TASK ITEM: Please write out, exactly as given, the line that contains "The image size is (1157, 574)." and all lines that follow it through the end of the listing, and nothing else.
──────── GIVEN DATA
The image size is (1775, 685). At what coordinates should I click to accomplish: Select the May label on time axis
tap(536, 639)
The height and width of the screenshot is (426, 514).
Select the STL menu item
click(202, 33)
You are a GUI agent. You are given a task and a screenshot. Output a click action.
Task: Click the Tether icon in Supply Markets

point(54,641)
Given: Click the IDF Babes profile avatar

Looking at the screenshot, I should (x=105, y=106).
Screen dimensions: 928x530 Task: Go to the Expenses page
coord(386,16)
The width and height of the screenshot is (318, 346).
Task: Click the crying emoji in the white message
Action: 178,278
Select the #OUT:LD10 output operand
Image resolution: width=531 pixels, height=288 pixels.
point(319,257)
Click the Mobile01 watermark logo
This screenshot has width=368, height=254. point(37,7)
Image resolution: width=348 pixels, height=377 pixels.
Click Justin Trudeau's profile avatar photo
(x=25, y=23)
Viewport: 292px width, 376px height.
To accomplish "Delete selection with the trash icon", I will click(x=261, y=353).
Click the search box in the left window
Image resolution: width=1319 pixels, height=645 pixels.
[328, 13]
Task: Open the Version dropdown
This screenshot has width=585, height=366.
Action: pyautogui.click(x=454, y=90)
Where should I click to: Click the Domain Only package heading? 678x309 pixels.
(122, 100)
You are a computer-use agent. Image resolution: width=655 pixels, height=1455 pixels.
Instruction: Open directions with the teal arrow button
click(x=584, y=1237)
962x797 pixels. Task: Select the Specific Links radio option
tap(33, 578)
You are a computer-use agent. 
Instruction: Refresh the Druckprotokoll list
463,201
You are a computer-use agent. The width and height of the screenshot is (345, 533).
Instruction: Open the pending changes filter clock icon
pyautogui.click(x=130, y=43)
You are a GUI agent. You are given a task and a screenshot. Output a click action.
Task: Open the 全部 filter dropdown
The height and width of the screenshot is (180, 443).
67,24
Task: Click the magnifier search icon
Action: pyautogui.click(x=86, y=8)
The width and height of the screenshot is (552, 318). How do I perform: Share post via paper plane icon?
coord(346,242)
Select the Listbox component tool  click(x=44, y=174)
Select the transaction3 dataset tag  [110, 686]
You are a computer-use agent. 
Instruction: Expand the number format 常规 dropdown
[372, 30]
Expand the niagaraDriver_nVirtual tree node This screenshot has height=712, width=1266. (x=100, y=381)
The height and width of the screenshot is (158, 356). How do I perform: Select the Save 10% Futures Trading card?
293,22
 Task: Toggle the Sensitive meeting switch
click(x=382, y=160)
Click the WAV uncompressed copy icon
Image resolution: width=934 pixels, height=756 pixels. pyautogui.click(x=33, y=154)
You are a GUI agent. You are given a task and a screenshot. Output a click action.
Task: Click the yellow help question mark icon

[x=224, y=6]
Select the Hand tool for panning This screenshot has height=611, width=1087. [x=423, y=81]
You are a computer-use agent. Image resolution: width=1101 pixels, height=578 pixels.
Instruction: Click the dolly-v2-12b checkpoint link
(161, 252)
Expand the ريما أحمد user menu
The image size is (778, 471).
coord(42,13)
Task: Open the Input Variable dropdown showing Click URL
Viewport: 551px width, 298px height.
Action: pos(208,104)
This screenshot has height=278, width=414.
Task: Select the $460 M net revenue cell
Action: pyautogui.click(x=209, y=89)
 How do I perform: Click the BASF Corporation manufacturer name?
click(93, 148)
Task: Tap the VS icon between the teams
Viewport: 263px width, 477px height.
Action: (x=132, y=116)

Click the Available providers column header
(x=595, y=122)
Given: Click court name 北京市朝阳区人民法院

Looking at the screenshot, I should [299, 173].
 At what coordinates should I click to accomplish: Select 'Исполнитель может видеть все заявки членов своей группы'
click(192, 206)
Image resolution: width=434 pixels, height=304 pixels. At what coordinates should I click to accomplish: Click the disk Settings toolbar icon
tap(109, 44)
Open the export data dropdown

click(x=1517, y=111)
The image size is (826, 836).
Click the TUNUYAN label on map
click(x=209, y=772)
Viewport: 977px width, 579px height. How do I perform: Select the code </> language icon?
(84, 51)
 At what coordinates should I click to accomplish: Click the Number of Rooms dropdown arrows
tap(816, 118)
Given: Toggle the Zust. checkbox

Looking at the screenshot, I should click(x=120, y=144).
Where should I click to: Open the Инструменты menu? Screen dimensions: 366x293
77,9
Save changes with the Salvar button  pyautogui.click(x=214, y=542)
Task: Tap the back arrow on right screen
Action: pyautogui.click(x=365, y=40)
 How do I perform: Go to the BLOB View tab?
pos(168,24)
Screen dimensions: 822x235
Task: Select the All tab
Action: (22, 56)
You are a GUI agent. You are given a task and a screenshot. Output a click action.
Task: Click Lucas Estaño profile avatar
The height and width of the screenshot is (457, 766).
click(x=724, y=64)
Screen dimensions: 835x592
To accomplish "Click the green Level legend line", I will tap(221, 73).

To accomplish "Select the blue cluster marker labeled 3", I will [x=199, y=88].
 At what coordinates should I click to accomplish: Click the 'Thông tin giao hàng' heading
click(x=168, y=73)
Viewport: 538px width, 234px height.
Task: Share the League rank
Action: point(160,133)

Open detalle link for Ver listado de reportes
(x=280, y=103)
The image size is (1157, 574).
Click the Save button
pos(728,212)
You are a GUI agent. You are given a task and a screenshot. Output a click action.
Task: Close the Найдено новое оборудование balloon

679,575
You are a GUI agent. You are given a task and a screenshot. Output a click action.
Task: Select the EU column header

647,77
────────────────
ANSWER BOX:
The image size is (1157, 574).
Click the Save button
pos(728,212)
You are a GUI agent. You are given a task and a screenshot. Output a click action.
Task: Close the Найдено новое оборудование balloon

679,575
You are a GUI agent. You are given a task and a screenshot. Output a click action.
Task: Select the EU column header

647,77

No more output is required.